Prince Harry’s revelation that he had enough material for two books has alarmed royals worried about a sequel to his explosive memoir, according to sources.
In an interview yesterday, he revealed his 400-page autobiography Spare was originally double the length but he cut out content he felt would permanently ruin his relationship with the royals.
However, sources suggest the Palace is worried he may come under pressure to publish a second volume of his book, which has become a best-seller around the world, to generate income.
The Duke of Sussex yesterday told The Daily Telegraph that some anecdotes relating to the King and Prince of Wales were removed from the draft version due to his concerns about their impact on his relations with his brother and father saying: “It could have been two books, put it that way.”
He said it was impossible to tell his story without referring to family members, adding: “But there are some things that have happened, especially between me and my brother, and to some extent between me and my father, that I don’t want the world to know. Because I don’t think they would ever forgive me.

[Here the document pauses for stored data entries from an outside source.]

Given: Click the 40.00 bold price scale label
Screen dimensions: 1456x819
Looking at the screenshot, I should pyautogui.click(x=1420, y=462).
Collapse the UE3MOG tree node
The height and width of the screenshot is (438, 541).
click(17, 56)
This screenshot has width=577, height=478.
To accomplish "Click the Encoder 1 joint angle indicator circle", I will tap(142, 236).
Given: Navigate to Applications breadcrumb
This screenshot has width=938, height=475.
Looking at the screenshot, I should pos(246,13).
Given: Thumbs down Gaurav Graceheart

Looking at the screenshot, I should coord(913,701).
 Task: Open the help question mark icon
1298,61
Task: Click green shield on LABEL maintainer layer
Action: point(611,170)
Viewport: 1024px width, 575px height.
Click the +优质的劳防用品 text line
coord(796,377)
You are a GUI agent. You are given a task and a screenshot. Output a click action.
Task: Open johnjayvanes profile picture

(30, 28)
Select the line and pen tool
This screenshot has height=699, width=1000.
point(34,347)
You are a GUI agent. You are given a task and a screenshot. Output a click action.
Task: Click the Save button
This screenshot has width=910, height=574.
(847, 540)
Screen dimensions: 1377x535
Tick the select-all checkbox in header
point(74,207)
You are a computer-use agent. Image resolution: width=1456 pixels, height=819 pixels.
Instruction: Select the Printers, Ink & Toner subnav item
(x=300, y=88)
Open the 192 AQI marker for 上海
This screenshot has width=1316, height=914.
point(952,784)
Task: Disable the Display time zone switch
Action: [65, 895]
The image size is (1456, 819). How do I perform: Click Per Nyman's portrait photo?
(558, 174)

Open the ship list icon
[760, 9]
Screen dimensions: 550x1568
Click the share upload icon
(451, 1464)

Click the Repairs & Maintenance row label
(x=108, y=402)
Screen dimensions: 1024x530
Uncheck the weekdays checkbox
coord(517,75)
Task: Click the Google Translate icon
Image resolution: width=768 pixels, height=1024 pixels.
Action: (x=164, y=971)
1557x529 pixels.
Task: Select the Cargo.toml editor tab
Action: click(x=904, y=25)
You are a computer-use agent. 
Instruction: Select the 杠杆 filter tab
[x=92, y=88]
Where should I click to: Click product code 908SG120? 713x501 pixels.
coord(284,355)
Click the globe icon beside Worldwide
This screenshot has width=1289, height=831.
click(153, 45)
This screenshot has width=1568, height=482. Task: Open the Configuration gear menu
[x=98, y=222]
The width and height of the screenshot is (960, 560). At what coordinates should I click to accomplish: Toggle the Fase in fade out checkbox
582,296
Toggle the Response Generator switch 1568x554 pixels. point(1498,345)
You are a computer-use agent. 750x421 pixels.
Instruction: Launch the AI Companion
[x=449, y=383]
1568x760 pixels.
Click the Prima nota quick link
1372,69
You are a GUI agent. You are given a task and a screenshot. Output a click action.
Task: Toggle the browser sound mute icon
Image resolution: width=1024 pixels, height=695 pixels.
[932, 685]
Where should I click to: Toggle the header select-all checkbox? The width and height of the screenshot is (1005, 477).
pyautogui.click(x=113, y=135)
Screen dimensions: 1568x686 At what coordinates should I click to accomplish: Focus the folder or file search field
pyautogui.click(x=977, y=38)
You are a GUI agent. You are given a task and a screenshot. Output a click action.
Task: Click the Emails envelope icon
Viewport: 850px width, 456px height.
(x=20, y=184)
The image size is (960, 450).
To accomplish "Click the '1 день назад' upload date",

“Now you could argue that some of the stuff I’ve put in, well, they will never forgive me anyway. But the way I see it is, I’m willing to forgive you for everything you’ve done, and I wish you’d actually sat down with me, properly, and instead of saying I’m delusional and paranoid, actually sit down and have a proper conversation about this, because what I’d really like is some accountability. And an apology to my wife.”
Sources told the paper that royals have been dismayed by the claims that more potentially inflammatory content exists despite his suggestion that it will not be published.
His book sold 1.4 million copies on Tuesday, the first day of release – the fastest selling non-fiction book ever – and earning the Duke a reported $20 million advance. The Duke and Duchess have also signed lucrative deals with Netflix and Spotify. His publishing contract is part of a four-book deal with Penguin Random House, with possible future books including titles on wellness, leadership and philanthropy. However, the worldwide success of his memoir is likely to encourage his publishers to ask for more.
The couple live in a $33m mansion in exclusive Montecito, California and their neighbours include Hollywood heavyweights Gwyneth Paltrow, Whoopi Goldberg, Oprah Winfrey, Ellen DeGeneres, Steven Spielberg and Brad Pitt.
Their lifestyle is supported by their multi-million pound deals, along with a payment from King Charles to support their transition to financial independence and an inheritance from Harry’s great grandmother and mother, Diana, thought to be around £10m.
“I’ve got all my mum left me, and without that we would not be able to do this,” he previously told Oprah.
Spare includes claims that the Prince of Wales physically attacked him, and that the King put his own interests above Harry’s and was jealous of the Duchess of Sussex and the Princess of Wales.
Talking about his reasons for writing the book, Harry said: “This is not about trying to collapse the monarchy, this is about trying to save them from themselves. And I know that I will get crucified by numerous people for saying that.”
None of the senior royals have publicly commented on Harry’s book. Spare’s Scottish sales were as brisk as those south of the border, booksellers say. Staff at the country’s largest bookshop, Waterstones in Sauchiehall Street, said all copies had gone by 3pm last Tuesday.
One senior member of staff said: “Since then, we have been getting stock in daily to replenish the shelves. Customers range from teenagers to the elderly so it would be difficult to pin down a typical buyer.
“It’s fair to say it has been our best seller in years.”